We have already discussed about the front curtain sync and the rear curtain sync in detail in my previous blog post. And, in this blog post, I will describe all of the flash sync modes in brief and will see which mode is available in which exposure setting.
1. Front Curtain sync
In this mode, flash fires as soon as the front curtain opens completely. The shutter then remains open for the duration of the exposure, which is until the closure of the rear curtain. If you are shooting a moving subject, it will produce a stream of motion blur lights effects, also known as the ghost effect, in front of the subject. The reason behind this effect is - when the flash is fired at the beginning of the exposure, it freezes the subject with enough lights in the scene and then subject continues to move, which creates a blurred effect.
2. Rear Curtain sync
When the flash is in rear sync mode, the front curtain opens completely and then remains open for the duration of the exposure. At the end of the exposure, the flash is fired and the rear curtain closes. If the subject is moving, you will get the ghost effect behind the subject because the flash light at the end of the exposure will freeze the subject.
3. Red-eye reduction
In this mode, there is a one second lag after pressing the shutter release button and before the picture is actually taken. During the delay, camera’s red-eye reduction lamp lights which causes the subject's pupil to contract and thus reducing the potential red-eye effects.
4. Slow sync
Slow sync mode allows the camera to use the shutter speed as slow as 30 seconds when the flash is attached, which helps to balance the exposure of the overall scene by illuminating the background with the ambient light and the subject with flash light. It's better to use a tripod to avoid the camera shake if you are using a flash in slow sync mode.

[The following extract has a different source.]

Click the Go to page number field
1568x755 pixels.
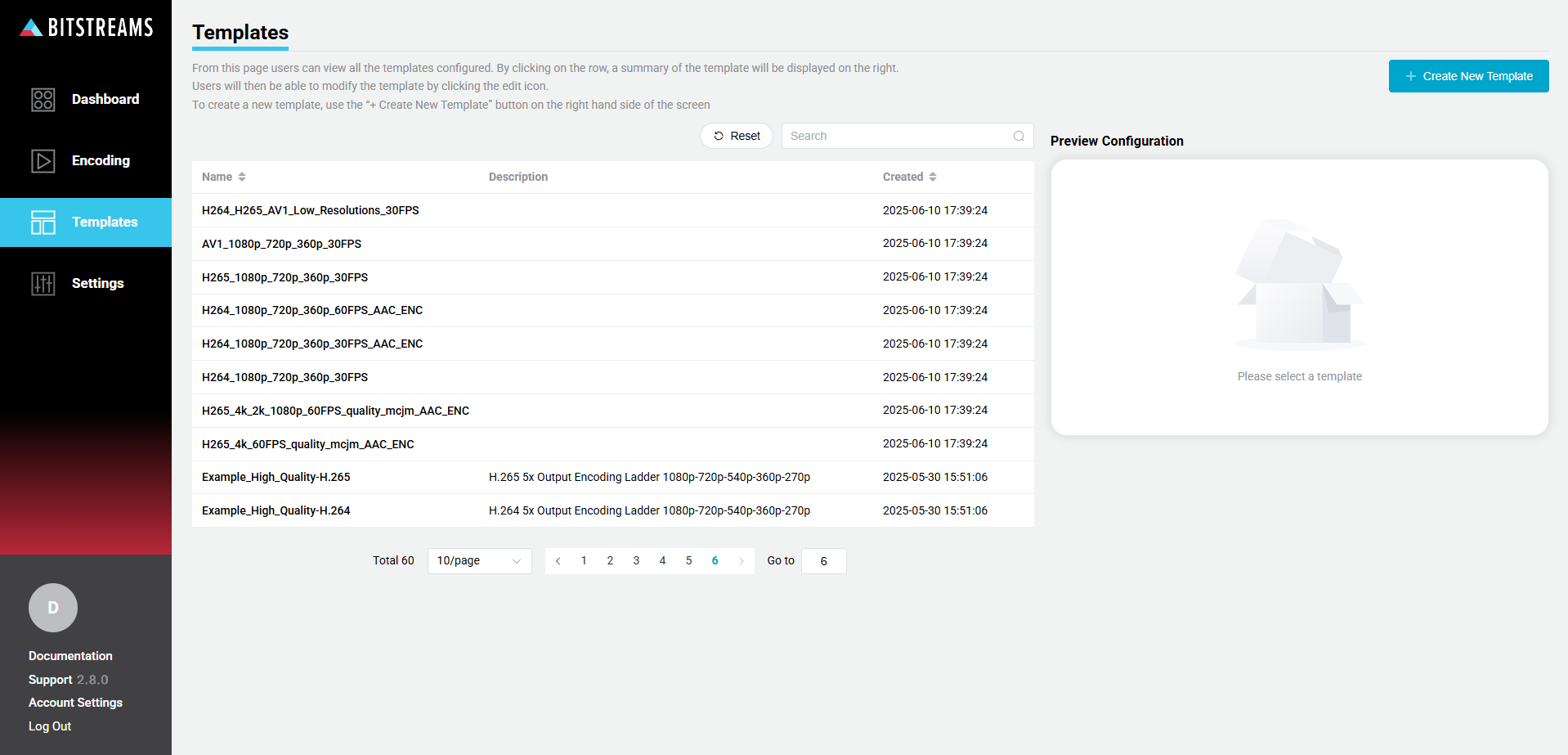(823, 561)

5. Red-eye reduction with slow sync
This mode combines the slow sync with the red-eye reduction behavior when using the Program or the Aperture priority exposure mode.

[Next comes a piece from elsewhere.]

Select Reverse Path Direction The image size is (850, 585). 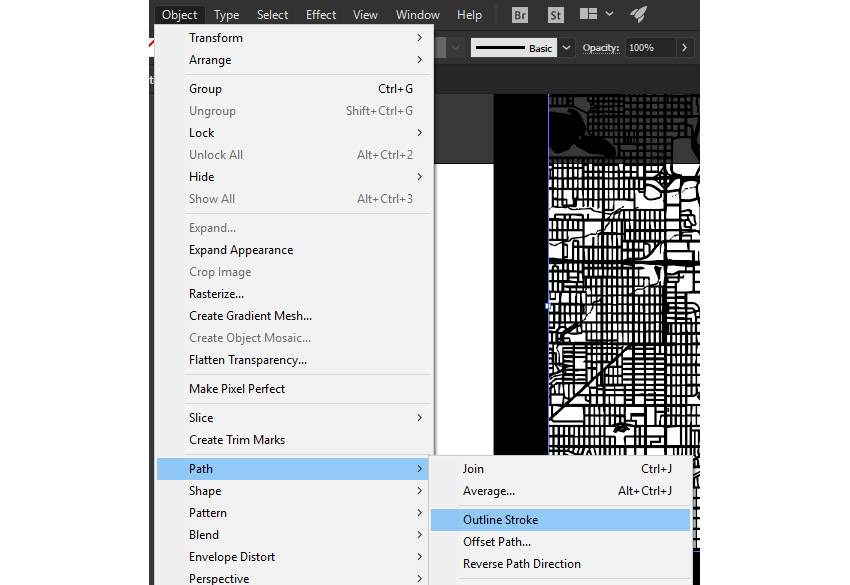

Which sync mode can be used with which exposure mode?
In Program, or Aperture Priority mode, you can use all five flash sync modes. In Shutter Priority, or Manual Exposure mode, you can use front curtain sync, rear curtain sync and red-eye reduction modes. And in auto, or portrait, or closeup, or scene mode, you can only use auto (same as front curtain sync) and red-eye reduction mode, whereas in Night Portrait mode, you can only use slow sync and red-eye reduction with slow sync mode.